Wednesday, August 09, 2006

Gulf Hagas

Last weekend I finally made it to Gulf Hagas, a wonderful gorge in Maine that I've meant to visit for years. My hubby and friend joined me and we drove up into the area past the Katahdin Ironworks checkpoint to the spot I reserved months ago. It was excellent car camping – we seemed to be nearly a quarter mile away from the closest site and were quite wildernessy and situated just above a roaring river.

We had some rain just before we set camp and just after we cooked dinner, so it worked out beautifully. The rest of our trip had picture perfect weather and starry skies.

The next day we hiked into the gulf, first crossing a small river and then striding through The Hermitage, a Nature Conservancy preserve of King's Pines and along the Pleasant River where there were more camp sites. Eventually we hooked up with the Gulf Rim trail, a wonderful side trail off the Appalachian Trail.

Here at Gulf Hagas (which locals seemed to say as "Haygus"), the Pleasant River drops and the rock cliffs rise about 400 feet. As a result, the rim trail is a rocky, rooted, mossy place overlooking steep drops and visiting multiple waterfalls.
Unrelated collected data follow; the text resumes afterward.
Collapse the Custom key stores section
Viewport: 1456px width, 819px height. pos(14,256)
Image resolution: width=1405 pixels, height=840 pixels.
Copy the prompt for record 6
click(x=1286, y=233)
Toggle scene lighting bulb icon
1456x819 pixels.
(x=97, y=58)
One of the bigger falls here is Screw Auger Falls. There is actually a more well known set of falls with the same name in Grafton Notch. This one is about 30 feet of serious rushing water landing in a deep rock bowl. I wanted to swim in all of the falls but was a bit over tired and battling some abdominal pain. But on the way back I asked my friend to peer pressure me into it and he started ripping off his clothes and mercilessly goading me. It worked, see the splash?

It was an unbelievable thrill with the excitement of the rushing water. Many of the other falls had good pools or fun eddies to play in, but this one was the big rush. I'll definitely return.

If you go, you can call the Katahdin Ironworks Checkpoint and reserve sites. Some were along the river, some along falls, and some required crossing the river with your gear. It was only mildly buggy in early August, fires were permitted (bringing some wood is a good idea if you're driving to your site), and there were clean outhouses. No man made running water is available. The trail is not steep but is very rocky and can be extremely slippery.